For food, we started with Tori Karaage (SGD$11.00) - crispy chunks of fried chicken, soy-marinated. Loved how they resembled fried chicken balls! After going through the crackling exterior, the interior was surprisingly tender; best if a light drizzle of fresh lemon juice was added to give it a zesty tinge.
Next, Reba Shoyuzuke (SGD$8.00) - chilled chicken liver marinated in sesame oil and served in light soy sauce with spring onion garnishing. Satin-textured, with a dull, sweet flavour that melted deliciously on the tongue, like a paste; it was tempting to call out "more, more" if not for high level of cholesterol.
Tebasaki Nikomi no Aburi (SGD$7.00) - grilled chicken mid-wings with a sweet soy glaze on its crispy skin and smokey hints; I enjoyed the flavour.
Following that, it was Buta Kakuni (SGD$14.00) - slow-simmered Iberico pork belly served with wobbly soft-boiled egg, garnished with spring onions and onion slivers. Tender, well-moistened pork belly was fatty and smooth in texture, robust in its savoury flavour, and paired well with the egg.
Then we had Wagyu Beef Rosu (SGD$32.00) - charcoal-grilled wagyu beef served with spring onions and a nectarous vine tomato. The Wagyu Beef was so succulent and juicy, each slice seemed to glide down the throat like a foodie's dream, working its delicious smokey-tinged sweetness around the palate.
Kawa Ebiage (SGD$9.00) - deep-fried crispy mini river shrimps so cracklingly good, the shells could be eaten together too! Lightly sprinkled with salt to add flavours, you might like an added citrusy kick by squeezing the lemon over these crispy delicacies too. We couldn't help reaching for them all the time; it was addictive.
Moving on, it was Tako Wasabi (SGD$6.00) - octopus chinmi marinated with wasabi, served cold. Think slimy, silken-smooth and yet springy in texture, squishing its juiciness under every crunch of the teeth, simply fun to munch on.
The Hotaru Ika Okizuke (SGD$7.00) - marinated firefly squid, bored uncanny characteristics to the chilled marinated octopus above, just that it is softer instead of bouncy, and sweeter in taste; undeniably good as well.
We also had some Nama Kaki (SGD$6.00 per slice) - fresh raw oysters garnished with spring onions, grated daikon radish with chili, served with ponzu sauce on the side. Oysters were fleshy and luscious, every morsel stroked the tongue into a beautiful frenzy of flavours.

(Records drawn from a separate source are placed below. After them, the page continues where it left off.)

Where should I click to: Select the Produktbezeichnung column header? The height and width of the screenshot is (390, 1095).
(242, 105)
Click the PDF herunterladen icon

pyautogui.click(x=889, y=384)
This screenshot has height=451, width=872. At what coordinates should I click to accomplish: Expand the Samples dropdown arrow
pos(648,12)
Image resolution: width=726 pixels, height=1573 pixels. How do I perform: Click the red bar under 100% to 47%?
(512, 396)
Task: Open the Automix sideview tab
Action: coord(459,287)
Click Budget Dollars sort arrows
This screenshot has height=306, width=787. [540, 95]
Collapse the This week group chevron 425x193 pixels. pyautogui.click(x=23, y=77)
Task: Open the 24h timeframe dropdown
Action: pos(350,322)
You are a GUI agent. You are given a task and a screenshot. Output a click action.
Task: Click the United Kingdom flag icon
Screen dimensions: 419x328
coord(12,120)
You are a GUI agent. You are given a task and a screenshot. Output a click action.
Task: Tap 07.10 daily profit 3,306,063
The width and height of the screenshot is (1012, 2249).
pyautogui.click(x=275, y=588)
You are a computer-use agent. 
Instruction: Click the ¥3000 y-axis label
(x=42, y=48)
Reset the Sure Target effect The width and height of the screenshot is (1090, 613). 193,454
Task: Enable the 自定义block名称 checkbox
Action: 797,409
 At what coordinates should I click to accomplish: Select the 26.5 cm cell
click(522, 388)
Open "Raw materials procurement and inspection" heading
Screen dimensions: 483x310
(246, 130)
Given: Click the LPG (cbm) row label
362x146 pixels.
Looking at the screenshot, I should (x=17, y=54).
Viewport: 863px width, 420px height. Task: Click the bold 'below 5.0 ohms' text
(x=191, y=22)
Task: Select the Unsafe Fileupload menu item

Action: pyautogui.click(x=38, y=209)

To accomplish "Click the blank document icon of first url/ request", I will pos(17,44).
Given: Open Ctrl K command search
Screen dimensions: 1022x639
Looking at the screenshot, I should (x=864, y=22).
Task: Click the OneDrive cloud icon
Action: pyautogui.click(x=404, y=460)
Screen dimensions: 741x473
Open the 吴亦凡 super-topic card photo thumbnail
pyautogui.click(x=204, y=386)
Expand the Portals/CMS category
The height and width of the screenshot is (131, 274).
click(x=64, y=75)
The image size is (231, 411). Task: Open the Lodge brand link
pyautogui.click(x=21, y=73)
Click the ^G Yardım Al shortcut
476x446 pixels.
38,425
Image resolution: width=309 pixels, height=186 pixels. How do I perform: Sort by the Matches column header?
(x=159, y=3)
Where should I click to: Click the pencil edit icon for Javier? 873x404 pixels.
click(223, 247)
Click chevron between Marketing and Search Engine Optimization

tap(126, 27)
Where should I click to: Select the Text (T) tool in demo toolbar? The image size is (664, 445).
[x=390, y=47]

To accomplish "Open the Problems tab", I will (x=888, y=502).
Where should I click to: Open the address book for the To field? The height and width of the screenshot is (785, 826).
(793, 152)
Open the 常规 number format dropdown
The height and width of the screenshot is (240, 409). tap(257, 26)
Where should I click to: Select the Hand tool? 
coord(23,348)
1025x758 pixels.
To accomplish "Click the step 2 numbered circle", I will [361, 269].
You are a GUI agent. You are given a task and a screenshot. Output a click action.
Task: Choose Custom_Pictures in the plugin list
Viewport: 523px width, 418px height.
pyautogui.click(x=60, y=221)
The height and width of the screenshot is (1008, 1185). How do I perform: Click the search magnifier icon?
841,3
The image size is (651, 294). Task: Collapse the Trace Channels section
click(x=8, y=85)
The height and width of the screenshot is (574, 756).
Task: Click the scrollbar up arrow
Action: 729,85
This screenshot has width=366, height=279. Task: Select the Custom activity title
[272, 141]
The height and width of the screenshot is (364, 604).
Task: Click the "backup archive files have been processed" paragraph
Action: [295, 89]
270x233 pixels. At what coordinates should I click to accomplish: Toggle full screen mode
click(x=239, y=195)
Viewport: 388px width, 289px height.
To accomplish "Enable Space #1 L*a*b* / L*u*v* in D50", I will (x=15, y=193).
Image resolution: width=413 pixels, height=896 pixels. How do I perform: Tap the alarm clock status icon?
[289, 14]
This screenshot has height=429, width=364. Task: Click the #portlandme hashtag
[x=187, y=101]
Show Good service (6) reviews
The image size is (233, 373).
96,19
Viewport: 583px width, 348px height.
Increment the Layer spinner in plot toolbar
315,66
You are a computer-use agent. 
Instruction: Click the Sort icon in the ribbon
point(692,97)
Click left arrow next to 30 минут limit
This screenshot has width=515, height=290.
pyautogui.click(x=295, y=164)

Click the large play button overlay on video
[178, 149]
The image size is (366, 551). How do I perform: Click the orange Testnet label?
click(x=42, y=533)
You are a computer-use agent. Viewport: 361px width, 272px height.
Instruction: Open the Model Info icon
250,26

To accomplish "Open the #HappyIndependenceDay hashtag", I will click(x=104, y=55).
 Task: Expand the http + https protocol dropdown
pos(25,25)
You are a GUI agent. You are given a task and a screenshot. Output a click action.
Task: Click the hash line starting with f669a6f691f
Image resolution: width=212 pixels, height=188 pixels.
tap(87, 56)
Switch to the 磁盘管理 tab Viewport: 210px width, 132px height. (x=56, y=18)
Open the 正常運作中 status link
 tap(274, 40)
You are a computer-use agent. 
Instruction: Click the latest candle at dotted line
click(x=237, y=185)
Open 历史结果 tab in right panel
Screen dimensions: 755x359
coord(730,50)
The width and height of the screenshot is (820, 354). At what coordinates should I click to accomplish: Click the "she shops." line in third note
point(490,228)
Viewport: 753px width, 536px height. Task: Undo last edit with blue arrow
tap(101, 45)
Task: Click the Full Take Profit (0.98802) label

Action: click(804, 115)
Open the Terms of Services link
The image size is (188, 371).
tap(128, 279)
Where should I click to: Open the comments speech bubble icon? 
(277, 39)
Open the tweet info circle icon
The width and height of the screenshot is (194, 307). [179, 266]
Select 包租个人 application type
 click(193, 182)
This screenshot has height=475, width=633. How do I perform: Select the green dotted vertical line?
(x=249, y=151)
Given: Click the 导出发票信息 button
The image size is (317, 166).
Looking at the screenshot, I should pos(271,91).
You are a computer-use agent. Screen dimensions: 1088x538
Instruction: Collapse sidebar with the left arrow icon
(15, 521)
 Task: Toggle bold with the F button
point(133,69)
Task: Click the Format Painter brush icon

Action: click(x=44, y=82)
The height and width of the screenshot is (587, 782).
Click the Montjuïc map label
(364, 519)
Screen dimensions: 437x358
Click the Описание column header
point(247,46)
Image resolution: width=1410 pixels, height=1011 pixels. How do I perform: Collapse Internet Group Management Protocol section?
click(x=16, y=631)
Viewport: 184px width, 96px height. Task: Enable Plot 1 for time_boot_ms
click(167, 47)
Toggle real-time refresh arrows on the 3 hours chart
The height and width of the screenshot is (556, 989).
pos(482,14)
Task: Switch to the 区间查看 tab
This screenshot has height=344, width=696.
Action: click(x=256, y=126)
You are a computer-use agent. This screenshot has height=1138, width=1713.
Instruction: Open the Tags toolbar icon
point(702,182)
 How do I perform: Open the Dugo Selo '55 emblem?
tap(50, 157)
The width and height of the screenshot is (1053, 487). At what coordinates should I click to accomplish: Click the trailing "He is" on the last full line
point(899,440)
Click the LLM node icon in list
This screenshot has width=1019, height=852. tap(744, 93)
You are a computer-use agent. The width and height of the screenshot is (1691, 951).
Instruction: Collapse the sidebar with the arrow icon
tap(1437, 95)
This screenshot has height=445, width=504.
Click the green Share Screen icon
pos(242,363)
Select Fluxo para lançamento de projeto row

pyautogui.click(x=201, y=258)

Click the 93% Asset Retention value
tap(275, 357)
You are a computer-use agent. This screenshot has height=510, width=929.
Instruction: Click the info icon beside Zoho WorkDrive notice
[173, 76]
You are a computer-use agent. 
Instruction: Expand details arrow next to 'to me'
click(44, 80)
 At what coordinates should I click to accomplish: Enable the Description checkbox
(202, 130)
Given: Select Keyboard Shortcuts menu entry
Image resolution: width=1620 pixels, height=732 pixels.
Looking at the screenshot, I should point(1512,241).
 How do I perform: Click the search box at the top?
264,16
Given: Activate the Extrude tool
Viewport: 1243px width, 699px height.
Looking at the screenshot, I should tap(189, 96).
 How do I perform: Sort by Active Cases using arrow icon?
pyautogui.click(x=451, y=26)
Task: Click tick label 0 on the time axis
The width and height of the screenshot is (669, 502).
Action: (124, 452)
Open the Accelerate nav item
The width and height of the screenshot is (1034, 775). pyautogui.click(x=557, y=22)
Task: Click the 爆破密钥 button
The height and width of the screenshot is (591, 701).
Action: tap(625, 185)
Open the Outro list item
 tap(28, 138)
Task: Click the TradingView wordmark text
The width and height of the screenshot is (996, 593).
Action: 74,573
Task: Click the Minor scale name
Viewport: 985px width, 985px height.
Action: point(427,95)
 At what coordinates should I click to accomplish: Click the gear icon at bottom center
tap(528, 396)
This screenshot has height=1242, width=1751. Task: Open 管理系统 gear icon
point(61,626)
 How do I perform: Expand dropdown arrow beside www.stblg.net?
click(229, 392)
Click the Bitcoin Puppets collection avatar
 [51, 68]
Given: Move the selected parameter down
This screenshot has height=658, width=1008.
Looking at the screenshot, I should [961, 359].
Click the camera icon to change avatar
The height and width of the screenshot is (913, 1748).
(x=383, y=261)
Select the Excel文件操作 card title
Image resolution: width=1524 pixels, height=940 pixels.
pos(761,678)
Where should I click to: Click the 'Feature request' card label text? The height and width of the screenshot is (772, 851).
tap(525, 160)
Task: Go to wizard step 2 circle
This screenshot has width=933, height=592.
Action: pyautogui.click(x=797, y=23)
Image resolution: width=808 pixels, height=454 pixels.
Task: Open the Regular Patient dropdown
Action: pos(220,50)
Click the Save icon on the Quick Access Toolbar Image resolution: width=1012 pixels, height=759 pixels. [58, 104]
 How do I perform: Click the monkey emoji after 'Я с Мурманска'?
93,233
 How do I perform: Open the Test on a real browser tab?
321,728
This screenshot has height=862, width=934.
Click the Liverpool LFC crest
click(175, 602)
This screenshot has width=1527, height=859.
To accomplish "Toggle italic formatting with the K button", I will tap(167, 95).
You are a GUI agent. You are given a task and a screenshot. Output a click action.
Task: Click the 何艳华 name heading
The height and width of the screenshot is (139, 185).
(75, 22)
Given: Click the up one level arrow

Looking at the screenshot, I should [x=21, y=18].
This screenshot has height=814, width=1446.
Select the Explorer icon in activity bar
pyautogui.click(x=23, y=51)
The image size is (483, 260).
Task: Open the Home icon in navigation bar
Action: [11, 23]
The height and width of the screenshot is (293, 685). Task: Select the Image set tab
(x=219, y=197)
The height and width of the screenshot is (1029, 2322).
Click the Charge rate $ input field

I could not get over the interesting Gyoza Croquette (SGD$9.00) - literally a deep-fried golden crumbly batter replacing the conventional gyoza skin, stuffed with minced pork, spring onions and cabbage shreds. The creation was a success as every mouthful was filled scrumptiously with an assortment of textures and tastes.
What we had next was Kiritanpo Misoyaki (SGD$6.00) - which requires a 20-minute preparation time - Hokkaido Yumepirika rice mashed on a stick and grilled with miso glaze. A deceptively unattractive appearance and description gave way to a compilation of crunch, smokiness, chewiness of the rice and umani sweetness of miso sank in.
Then the Maguro no Kama (SGD$25.00) - charcoal-grilled tuna cheek, a dish requiring 30 minutes' preparation. A cut of real Bluefin tuna containing toro quality meat within, charred and crispy on the exterior, yet moistened and succulent within, flaking off readily for the taking.
Finally, a piping hot bowl of Original Tonkotsu Ramen (SGD$9.00 for half / SGD$14.90 for full) - smooth, rich and palatable pork broth with other carefully-selected ingredients such as Hidaka kelp and dried shiitake. Springy strands of ramen noodles, chashu pork slices, seaweed sheet, flavoured egg, spring onions and chili made up this heart-warming Japanese noodle dish.
The dining experience at The Public Izakaya was very delightful from the start to finish, with most of the food surpassing expectations and well-executed.